### Requisitos do exercício
1) Segundo o trecho fornecido, o que Cláudia Aparecida Gali confessou ao ser interrogada na Justiça Federal?
2) Repita, sem nenhuma alteração, a parte do trecho fornecido que começa em "A partir daí, a" e vai até "à Justiça Federal.".

### Trecho fornecido
A partir daí, a unidade da Controladoria Geral da União (CGU) que atua no Paraná começou a detectar problemas. “Concluiu que havia uma confusão patrimonial e administrativa entre as entidades, consistindo praticamente em uma estrutura única para administrar os negócios. Assim, reduziam-se os custos operacionais e aumentavam os excedentes financeiros nas atividades das Oscips, que eram desviados e apropriados pelos integrantes da organização criminosa”, resume o Ministério Público Federal (MPF) na denúncia oferecida à Justiça Federal.
Segundo o MPF, no rol de despesas pagas pelas Oscips até a deflagração da Operação Fidúcia estão empregados domésticos, material de construção, motorista, IPVA, plano de saúde, professora particular dos filhos, material escolar, viagens internacionais. Quando interrogada sobre o assunto na Justiça Federal, Cláudia Aparecida Gali confessou que, no começo do Confiancce, houve “mistura” nas contas.

### Linhas extraídas
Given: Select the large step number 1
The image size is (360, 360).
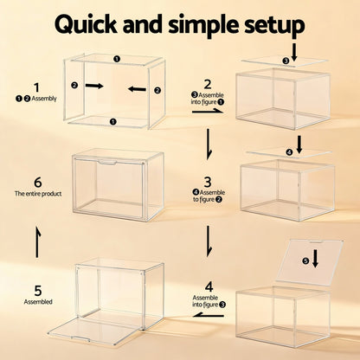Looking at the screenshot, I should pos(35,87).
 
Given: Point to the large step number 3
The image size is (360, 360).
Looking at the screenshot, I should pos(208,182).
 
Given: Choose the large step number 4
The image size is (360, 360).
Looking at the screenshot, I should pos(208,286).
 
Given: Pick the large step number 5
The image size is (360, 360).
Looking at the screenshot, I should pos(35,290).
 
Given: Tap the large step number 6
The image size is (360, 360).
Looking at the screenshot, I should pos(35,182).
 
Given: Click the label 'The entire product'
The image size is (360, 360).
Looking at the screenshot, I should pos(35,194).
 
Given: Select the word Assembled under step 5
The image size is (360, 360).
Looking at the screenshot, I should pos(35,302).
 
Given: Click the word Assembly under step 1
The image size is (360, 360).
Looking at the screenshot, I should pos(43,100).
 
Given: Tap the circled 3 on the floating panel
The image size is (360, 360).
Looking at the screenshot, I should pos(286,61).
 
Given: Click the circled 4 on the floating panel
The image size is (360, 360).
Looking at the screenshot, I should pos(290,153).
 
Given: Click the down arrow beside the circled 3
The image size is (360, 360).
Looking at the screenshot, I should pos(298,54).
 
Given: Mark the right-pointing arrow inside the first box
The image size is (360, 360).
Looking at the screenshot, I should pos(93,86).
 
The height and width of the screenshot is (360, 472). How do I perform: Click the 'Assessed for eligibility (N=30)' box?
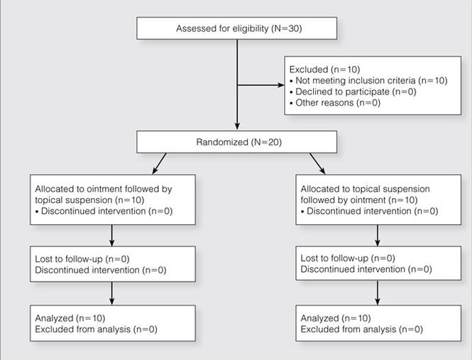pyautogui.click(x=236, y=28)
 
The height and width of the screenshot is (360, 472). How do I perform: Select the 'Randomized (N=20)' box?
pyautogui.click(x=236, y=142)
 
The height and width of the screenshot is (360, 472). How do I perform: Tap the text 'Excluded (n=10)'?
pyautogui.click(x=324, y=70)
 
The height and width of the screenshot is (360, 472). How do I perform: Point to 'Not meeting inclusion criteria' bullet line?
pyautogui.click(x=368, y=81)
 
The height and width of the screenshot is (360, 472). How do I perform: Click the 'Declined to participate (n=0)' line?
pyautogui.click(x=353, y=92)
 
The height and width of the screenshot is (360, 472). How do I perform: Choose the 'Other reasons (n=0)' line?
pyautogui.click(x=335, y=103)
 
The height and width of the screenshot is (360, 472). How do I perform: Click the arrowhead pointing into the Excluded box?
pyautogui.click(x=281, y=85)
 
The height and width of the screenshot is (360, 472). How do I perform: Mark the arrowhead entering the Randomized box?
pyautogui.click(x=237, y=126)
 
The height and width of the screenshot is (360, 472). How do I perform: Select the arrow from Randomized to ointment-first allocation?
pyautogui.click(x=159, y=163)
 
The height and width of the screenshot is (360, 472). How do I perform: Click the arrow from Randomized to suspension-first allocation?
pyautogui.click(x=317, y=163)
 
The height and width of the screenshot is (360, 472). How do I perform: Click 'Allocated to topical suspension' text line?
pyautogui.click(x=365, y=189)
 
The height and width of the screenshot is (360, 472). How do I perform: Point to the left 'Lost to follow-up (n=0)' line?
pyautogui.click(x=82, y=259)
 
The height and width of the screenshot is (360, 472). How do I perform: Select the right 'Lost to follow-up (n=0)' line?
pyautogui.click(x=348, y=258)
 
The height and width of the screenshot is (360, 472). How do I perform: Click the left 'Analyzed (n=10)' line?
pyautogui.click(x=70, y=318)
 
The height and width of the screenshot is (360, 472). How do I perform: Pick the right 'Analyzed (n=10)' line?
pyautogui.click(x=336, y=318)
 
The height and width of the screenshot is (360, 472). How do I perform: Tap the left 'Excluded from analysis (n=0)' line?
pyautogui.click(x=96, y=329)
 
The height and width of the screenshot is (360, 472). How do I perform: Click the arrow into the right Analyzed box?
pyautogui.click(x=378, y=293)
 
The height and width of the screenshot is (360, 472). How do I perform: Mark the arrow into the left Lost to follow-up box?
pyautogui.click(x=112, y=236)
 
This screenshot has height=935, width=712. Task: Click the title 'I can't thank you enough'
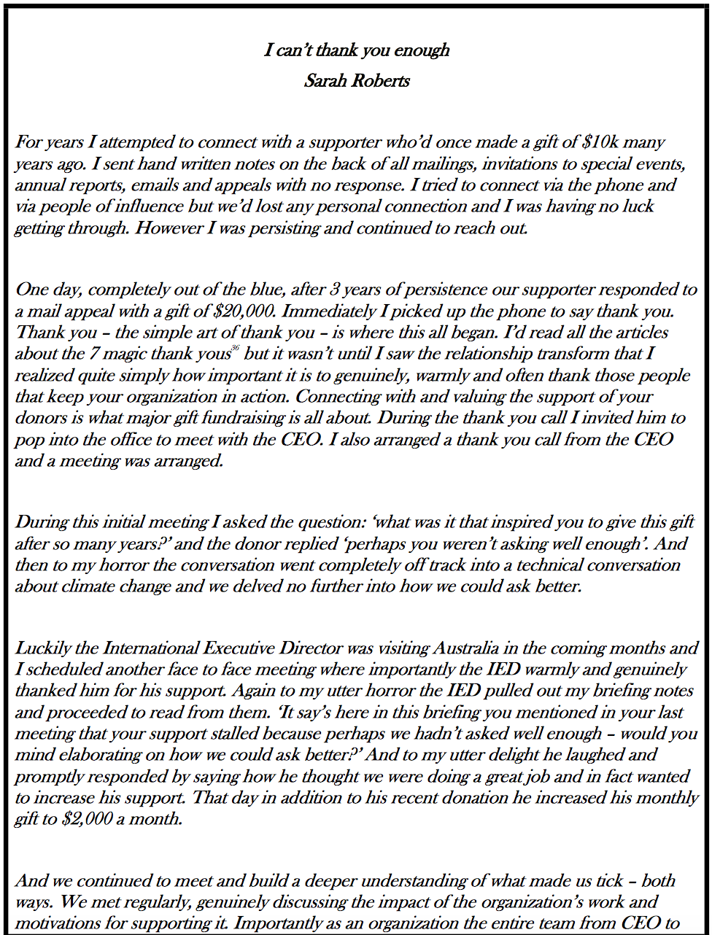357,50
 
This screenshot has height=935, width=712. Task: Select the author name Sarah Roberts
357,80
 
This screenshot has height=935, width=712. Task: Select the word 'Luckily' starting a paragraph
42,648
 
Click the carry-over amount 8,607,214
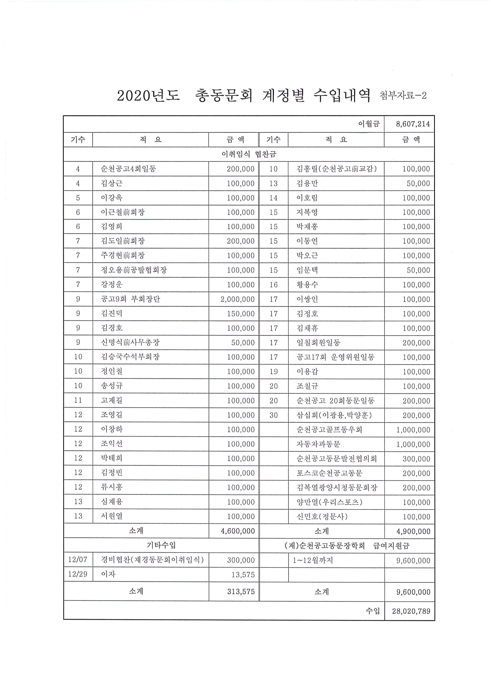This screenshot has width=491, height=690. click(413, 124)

### Respostas escritas
1) Que, no começo do Confiancce, houve “mistura” nas contas.

2)
A partir daí, a unidade da Controladoria Geral da União (CGU) que atua no Paraná começou a detectar problemas. “Concluiu que havia uma confusão patrimonial e administrativa entre as entidades, consistindo praticamente em uma estrutura única para administrar os negócios. Assim, reduziam-se os custos operacionais e aumentavam os excedentes financeiros nas atividades das Oscips, que eram desviados e apropriados pelos integrantes da organização criminosa”, resume o Ministério Público Federal (MPF) na denúncia oferecida à Justiça Federal.